One of the next steps, Petersson said, is to use this method to investigate other properties of GLP-1.
“In addition to triggering insulin secretion, GLP-1 actually has a whole bunch of other attributes that are beneficial for diabetes,” he said. “For instance, it reduces appetite and changes fat metabolism. This makes it a potential treatment for the obesity that's often tied to diabetes. But a lot of the reasoning for the effects on appetite, for example, aren't understood. It’s a central nervous system effect, but it's supposed to be something that's secreted in your gut, so why is it affecting how your brain works? One of the things that we want to do is use our stabilized peptide, labeled with a fluorophore, to try to understand that.

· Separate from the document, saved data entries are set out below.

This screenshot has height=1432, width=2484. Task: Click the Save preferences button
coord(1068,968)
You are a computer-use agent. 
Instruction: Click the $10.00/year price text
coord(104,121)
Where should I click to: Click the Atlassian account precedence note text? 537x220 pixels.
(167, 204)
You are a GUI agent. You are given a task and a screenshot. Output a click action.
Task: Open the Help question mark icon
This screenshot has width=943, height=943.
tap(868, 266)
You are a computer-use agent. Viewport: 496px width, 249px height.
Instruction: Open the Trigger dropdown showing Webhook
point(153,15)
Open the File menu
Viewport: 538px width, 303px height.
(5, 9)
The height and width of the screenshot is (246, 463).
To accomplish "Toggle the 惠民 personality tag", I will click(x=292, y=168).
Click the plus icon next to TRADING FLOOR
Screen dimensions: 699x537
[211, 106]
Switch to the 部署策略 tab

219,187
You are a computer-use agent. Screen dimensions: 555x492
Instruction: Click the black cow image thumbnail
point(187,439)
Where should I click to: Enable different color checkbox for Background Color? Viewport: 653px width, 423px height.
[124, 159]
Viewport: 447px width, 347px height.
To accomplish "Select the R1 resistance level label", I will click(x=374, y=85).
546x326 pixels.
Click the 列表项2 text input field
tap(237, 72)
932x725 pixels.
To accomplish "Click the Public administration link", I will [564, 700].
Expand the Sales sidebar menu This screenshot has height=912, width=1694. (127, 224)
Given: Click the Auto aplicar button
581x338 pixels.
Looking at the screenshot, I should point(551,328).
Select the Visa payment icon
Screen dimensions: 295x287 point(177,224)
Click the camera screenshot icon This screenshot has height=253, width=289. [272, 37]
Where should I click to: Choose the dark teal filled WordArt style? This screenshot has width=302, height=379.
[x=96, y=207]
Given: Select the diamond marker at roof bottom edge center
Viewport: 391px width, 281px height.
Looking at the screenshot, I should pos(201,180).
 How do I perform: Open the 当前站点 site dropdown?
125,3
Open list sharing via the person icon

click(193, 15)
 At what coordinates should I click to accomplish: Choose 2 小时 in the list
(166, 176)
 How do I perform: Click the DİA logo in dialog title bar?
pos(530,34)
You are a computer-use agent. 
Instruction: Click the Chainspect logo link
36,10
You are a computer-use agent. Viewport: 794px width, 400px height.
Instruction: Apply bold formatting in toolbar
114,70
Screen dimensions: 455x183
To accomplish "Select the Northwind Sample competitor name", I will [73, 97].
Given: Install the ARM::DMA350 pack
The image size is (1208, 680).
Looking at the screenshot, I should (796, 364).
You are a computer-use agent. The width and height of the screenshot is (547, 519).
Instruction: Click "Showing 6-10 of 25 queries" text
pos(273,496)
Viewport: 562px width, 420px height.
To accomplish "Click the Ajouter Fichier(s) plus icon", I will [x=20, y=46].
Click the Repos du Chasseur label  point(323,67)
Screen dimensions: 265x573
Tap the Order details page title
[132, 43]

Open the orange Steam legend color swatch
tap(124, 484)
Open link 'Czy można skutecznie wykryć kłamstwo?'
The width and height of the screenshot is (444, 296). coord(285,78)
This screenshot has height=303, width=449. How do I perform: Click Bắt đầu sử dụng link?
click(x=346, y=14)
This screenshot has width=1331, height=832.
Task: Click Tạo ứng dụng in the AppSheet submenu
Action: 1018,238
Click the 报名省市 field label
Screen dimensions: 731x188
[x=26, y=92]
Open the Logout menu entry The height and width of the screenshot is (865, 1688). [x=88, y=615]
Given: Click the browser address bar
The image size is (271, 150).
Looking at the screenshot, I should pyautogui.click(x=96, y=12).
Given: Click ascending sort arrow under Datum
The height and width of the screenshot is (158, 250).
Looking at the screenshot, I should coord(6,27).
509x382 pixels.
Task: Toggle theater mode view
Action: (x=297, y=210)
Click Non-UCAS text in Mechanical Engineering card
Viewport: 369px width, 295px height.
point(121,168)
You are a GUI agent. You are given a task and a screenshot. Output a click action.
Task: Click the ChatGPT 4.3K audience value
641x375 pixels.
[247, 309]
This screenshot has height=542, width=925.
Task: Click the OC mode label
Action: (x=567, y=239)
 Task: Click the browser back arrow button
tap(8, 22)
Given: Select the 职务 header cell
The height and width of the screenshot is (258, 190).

Matt has already started to do some of that with fluorescent labeled peptides that aren't stabilized, so the fact that ours is longer lived will hopefully give better images of the brain.”
Although the drug market around GLP-1 is currently crowded, the researchers are also investigating other potential uses for their method of stabilizing peptides.
“We picked GLP-1 as a proof of principle because there was all this established biology and medical evidence that it was valuable,” Petersson said, “but the thioamide stabilization is a really general technology, and so we're interested in applying it to all sorts of different signaling peptides. We can use it to study how peptides are trafficked within the body and how they affect different parts of the nervous system and brain. We're also starting to collaborate with other people who are interested in the biology of signaling peptides in therapeutic and diagnostic applications.”
This new method, Petersson said, does a really nice job of stopping proteolysis while being a very small modification of the peptide. The fact that they can prevent degradation without affecting other aspects of the peptide is a key finding.
“This research shows what an amazing effect just a single atom change can have,” Petersson said. “We really need to think carefully about the chemical structure of the molecules. Understanding molecular interactions even down to single atom detail can be crucial in making valuable molecules for in-vivo studies. I think this method will allow us to learn something really interesting about fundamental biology, and our long-term plan is to apply it where all other ways to stabilize injectable peptides have failed.”
This research was supported by funding from the University of Pennsylvania, as well the National Institutes of Health; National Center for Research Resources Grant UL1RR024134; National Center for Advancing Translational Sciences grants UL1TR000003, R01 DK096139 and T32 GM071399; and National Science Foundation Grant NSF CHE-1150351.